Tasks to carry out:
1: Translate this sentence from the article on McKinsey and opioids into Spanish: "Over time, such work and advice helped deepen a crisis that has taken hundreds of thousands of American lives."
2: Transcribe the portion of the article on McKinsey and opioids starting at "This Company Paid" and ending at "noted her observations.".
3: Extend the article on McKinsey and opioids with the next part, beginning after its final sentence.

Page text:
* * * *
This Company Paid Massachusetts Opioid Settlement Funds, And Has Had Millions In State Contracts Since

The consulting giant McKinsey continued its work advising Mass on healthcare and other matters after paying for “illegal and dangerous partnership with Purdue Pharma”


In 2013, a McKinsey & Company consultant joined a pharma representative for a ride around Central Mass. The large consultancy firm had been working for Purdue Pharmaceuticals for about a decade to increase sales of the drug giant’s main product, the opioid OxyContin. Trying to convince doctors to prescribe more of the drug, the two hopped from a CVS, to a rheumatology practice, to a geriatric internal medicine doctor, and the consultant noted her observations.

The sales rep had formerly been able to host lunches at hospitals and walk the floors, but now he was getting letters telling him not to come back after trying to introduce himself to a secretary. The observing consultant wrote this all in an email to the Purdue team at McKinsey, adding that while physicians he couldn’t meet with still prescribed OxyContin, it was “demoralizing that he cannot have an impact on them.” Sales reps sometimes struggled to get doctors to prescribe their addictive product, and with the opioid epidemic in clearer view than ever before up to that point, their hesitance was hurting the pharma giant.

McKinsey’s solution to the overall problem was a “sales transformation journey”—increase sales calls, profile and target the top opioid-prescribing physicians, and find ways to influence those hard to see doctors. Over time, such work and advice helped deepen a crisis that has taken hundreds of thousands of American lives.

Working tirelessly and against the mighty force of the pharmaceutical lobby and complicit politicians, state and federal prosecutors eventually fought back with unprecedented success. McKinsey was among the first to pay up; in 2021, the multinational consulting firm settled with attorneys general from 47 states, the District of Columbia, and five territories to pay more than $573 million, with $13.2 million going to Massachusetts.
* * * *
Recorded information:
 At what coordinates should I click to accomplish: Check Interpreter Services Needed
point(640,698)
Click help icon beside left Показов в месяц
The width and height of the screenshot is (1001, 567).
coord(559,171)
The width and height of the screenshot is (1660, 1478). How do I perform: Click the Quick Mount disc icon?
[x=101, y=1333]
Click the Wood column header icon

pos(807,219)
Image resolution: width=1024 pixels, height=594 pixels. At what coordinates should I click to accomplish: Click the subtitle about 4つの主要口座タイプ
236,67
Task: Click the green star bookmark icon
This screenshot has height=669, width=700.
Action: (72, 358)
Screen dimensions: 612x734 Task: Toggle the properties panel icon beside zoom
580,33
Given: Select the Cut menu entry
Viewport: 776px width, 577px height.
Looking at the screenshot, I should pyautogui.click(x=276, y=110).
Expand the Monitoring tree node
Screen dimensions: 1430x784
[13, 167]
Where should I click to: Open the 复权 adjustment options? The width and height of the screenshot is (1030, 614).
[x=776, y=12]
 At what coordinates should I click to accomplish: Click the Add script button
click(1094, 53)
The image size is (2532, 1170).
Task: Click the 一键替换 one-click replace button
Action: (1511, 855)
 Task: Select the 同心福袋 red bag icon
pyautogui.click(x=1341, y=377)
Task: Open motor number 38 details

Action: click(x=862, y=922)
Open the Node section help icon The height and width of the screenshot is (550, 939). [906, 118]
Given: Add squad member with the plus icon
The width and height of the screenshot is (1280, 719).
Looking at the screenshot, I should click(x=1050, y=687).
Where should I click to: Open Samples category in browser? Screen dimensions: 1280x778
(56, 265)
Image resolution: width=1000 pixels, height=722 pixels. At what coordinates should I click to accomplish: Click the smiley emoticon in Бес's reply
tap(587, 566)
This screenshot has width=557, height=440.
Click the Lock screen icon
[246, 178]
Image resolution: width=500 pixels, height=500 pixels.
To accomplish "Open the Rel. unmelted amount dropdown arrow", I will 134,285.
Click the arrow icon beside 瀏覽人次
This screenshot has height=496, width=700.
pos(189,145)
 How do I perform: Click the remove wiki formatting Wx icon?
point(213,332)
* * * *
Answers by task:
1: Con el tiempo, ese trabajo y esos consejos contribuyeron a agravar una crisis que ha cobrado cientos de miles de vidas estadounidenses.

2:
This Company Paid Massachusetts Opioid Settlement Funds, And Has Had Millions In State Contracts Since

The consulting giant McKinsey continued its work advising Mass on healthcare and other matters after paying for “illegal and dangerous partnership with Purdue Pharma”


In 2013, a McKinsey & Company consultant joined a pharma representative for a ride around Central Mass. The large consultancy firm had been working for Purdue Pharmaceuticals for about a decade to increase sales of the drug giant’s main product, the opioid OxyContin. Trying to convince doctors to prescribe more of the drug, the two hopped from a CVS, to a rheumatology practice, to a geriatric internal medicine doctor, and the consultant noted her observations.

3:
McKinsey had helped orchestrate the opioid crisis and made $93 million, in the process shredding relevant documents, a crime that landed senior partner Martin Elling in prison for six months. (The company later apologized and shared court documents showing that it had “knowingly and intentionally conspired with Purdue and others to aid and abet the misbranding of prescription drugs.”)

“Today’s agreement sets a new standard for accountability in one of the most devastating crises of our time,” Mass Attorney General Maura Healey said at the time. The future governor who would soon campaign on the merits of her beatdown of Big Pharma added: “As a result, our communities will receive substantial resources for treatment, prevention, and recovery services, and families who have seen their loved ones hurt and killed by the opioid epidemic will have the truth exposed about McKinsey’s illegal and dangerous partnership with Purdue Pharma.”

It was among the first additions to what has become a growing list of massive payments that will direct upwards of a billion dollars to Mass intended to mitigate the resulting crisis by 2038. But despite that settlement and a $650 million deferred prosecution agreement the company reached with the Department of Justice last year, McKinsey has continued doing big government business—including in states it paid settlements to. In 2021, the firm paid nearly $11 million to Mass, the first of five payments totalling more than $13 million. But it didn’t even net a loss here. That year, the commonwealth paid McKinsey in excess of $600,000 more than was received in abatement funds.

After advising drug manufacturers to “turbocharge” opioid sales, target “high potential physicians” who would overprescribe their narcotic, and corner the addiction treatment market to become an “end to end pain provider,” McKinsey was hired for several lucrative state contracts. In the past 13 years, Massachusetts taxpayers have subsidized more than $100 million to the consulting firm for various services, over $30 million coming since the settlement nearly five years ago.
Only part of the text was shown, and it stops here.